In 1971, the journalist Jacques Chancel asked Jean Bertin the following question:
“I wonder if, rather than being from today, you’re not actually from the future, and by that I mean terribly ahead of your time…”
In October 1973, Jean Bertin declared: “The overpopulation of cities and the fight against air pollution has highlighted the need to create rapid means of public transport with non-intrusive infrastructure to dissuade individuals from using their automobiles. Current means of transport appear, most of the time, to be ageing and ill-suited to fulfil the policy of clearing the congested streets of cities.”
It was with this philosophy that, 50 years ago, the engineer Jean Bertin and his team designed the concept of a light, simple, economical and fully automatic public transport vehicle: the TRIDIM. The prototype, presented in the form of a small cabin made from aluminium and composite materials, holds four passengers. This small vehicle is entirely automatic and travels at speed along a narrow track with an insignificant construction cost and at zero maintenance cost, since the TRIDIM floats on an air cushion and is never in contact with the track. It is driven by two electric motors.

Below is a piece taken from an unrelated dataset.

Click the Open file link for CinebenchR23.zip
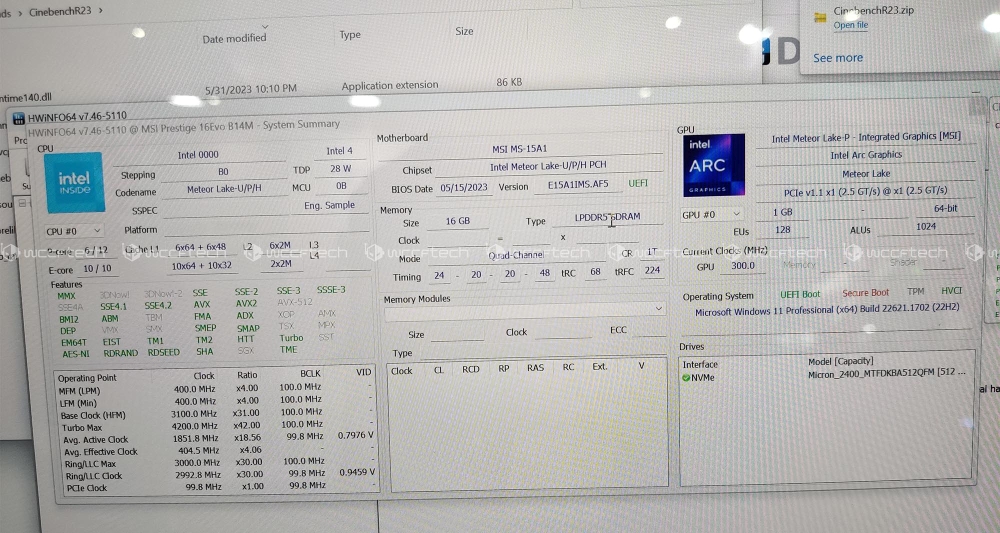The height and width of the screenshot is (533, 1000). click(851, 26)
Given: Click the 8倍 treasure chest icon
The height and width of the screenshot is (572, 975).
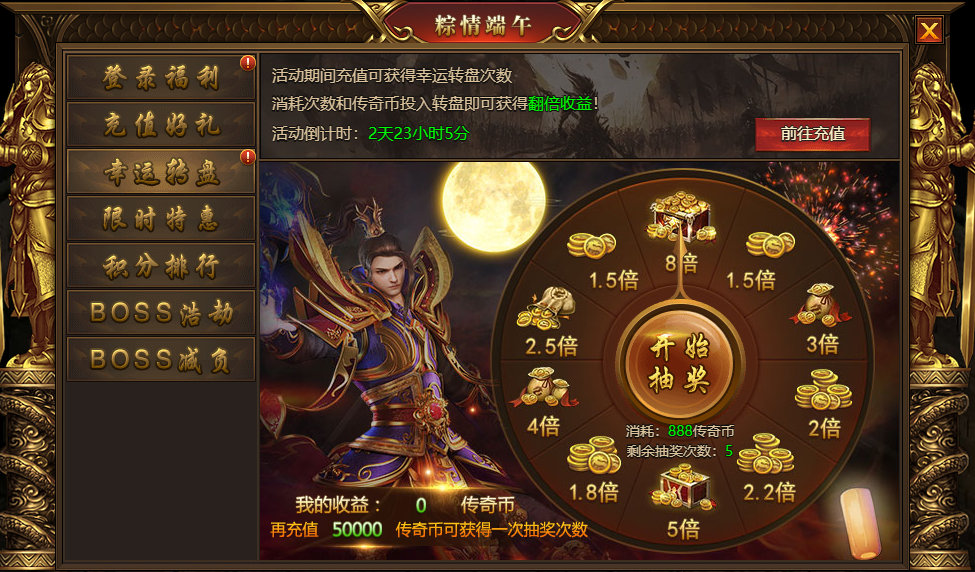Looking at the screenshot, I should pos(681,217).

It was christened TRIDIM because it was efficient in three dimensions: fast in terms of journey times, effective in traffic since it could travel on gradients of up to 20%, and very mobile on winding routes. The TRIDIM had a bright future ahead of it because it was fast, economical, silent and eco-friendly. It had been planned to build a version comprising three or four coupled coaches, accommodating around hundred passengers. At the time, Jean Bertin’s grand projects, of which the best-known was the Aerotrain, were supported by President Georges Pompidou, the two men sharing the same perception of a futuristic ideal. Fate would decide otherwise. The death of Georges Pompidou in 1974 and the arrival of Giscard d’Estaing at the head of the country led to the demise of these major projects. This episode proved fatal to Jean Bertin who, suffering from both moral and physical exhaustion, died a year later himself.
n February next year, the small team from the society L’Association des Amis de Jean Bertin, who for many years have continued to preserve this acutely contemporary heritage, will present the TRIDIM prototype in a live demonstration on air cushions, which will travel on a 20 m track built inside Rétromobile itself. Having recovered it in the state of a wreck in 1998, the society’s volunteers fully restored this prototype. Today, its look and its colours make TRIDIM an icon of the 1970s.
In this display, visitors will be able to discover the works and solutions proposed by Jean Bertin on the depollution the air in large cities and depollution of the oceans. His ideas remained unimplemented, as they were deemed too avant-garde at the time.